Near week-long heatwave to hit parts of South Africa
Ahmed Areff, News24
Johannesburg - An almost week-long heatwave is expected over parts of the country, with some maximum temperatures expected to hit 40 degrees Celsius on Monday.
The heatwave comes as large parts of the country are experiencing devastating drought conditions.
The SA Weather Service said in its daily forecast that a heatwave with "persistently high temperatures" is expected over Gauteng, Mpumalanga, Limpopo and the eastern part of the North West until Thursday.
Skukuza in Mpumalanga and Musina in Limpopo were expected to hit 40 on Monday.
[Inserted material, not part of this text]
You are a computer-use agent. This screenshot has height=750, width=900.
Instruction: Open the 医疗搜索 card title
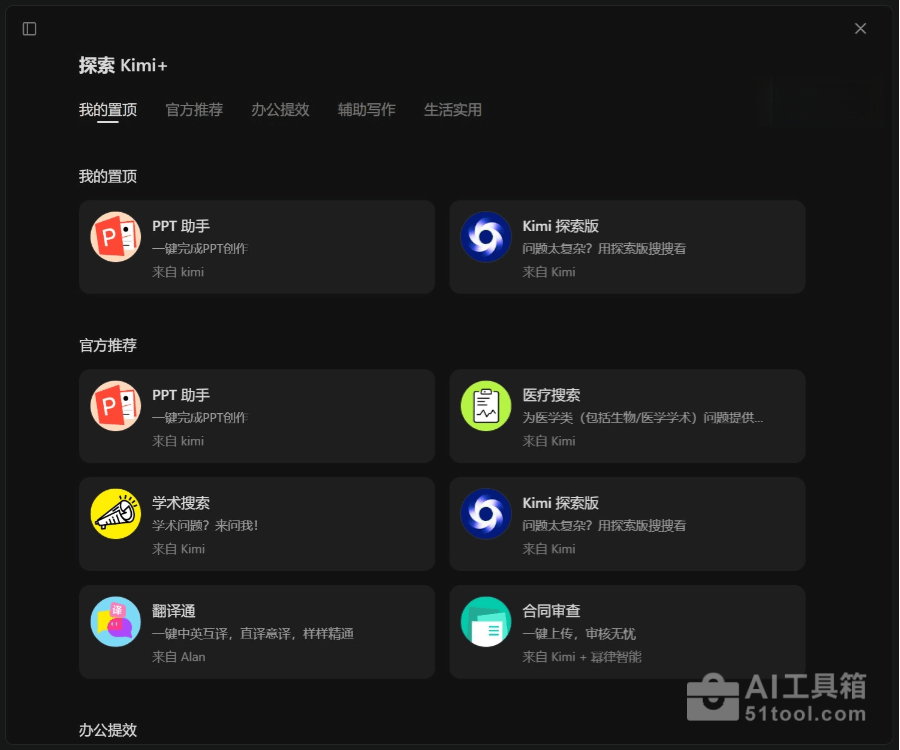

Lephalale in Limpopo was forecast to hit 39, Vryburg in the North West has maximum of 38, while Pretoria was forecast to hit a maximum of 37.
Extremely high fire danger conditions were also expected in parts of Limpopo.
Dr Francois Engelbrecht from the Council for Scientific and Industrial Research told News24 last month that 2015 was going to be the warmest year ever on the global record.
This view was shared by other scientists, including the United States' National Oceanic and Atmospheric Administration, which also told The New York Times that that this year will be the hottest in the historical record.
Engelbrecht told News24 that one of the only things that could prevent warming on this scale was a large volcanic eruption like that of Krakatoa.
The 1883 eruption is often considered to be the loudest sound ever heard in modern human history. Some reports say it was heard nearly 5 000km away.
He said the ash cloud from an eruption on that scale would have sulphur dioxide, which would reflect some sunlight back into space.
"But that is just an example of how warm this year is."
He said this global increase in temperature was caused by global warming and the El Nino phenomenon.
El Nino is the warming of the Pacific Ocean from its normal temperatures, which often results in severe weather conditions.
"Every 2 to 7 years the Pacific Ocean warms up. We are in such an event now, and the ocean temperatures are warmer than normal," Engelbrecht said.
"The event is expected to intensify further and peak in December."
Usually when the global record increases it is by 0.01%. This year it is expected to go beyond 0.1%.
"That is 10 times higher than what is normal."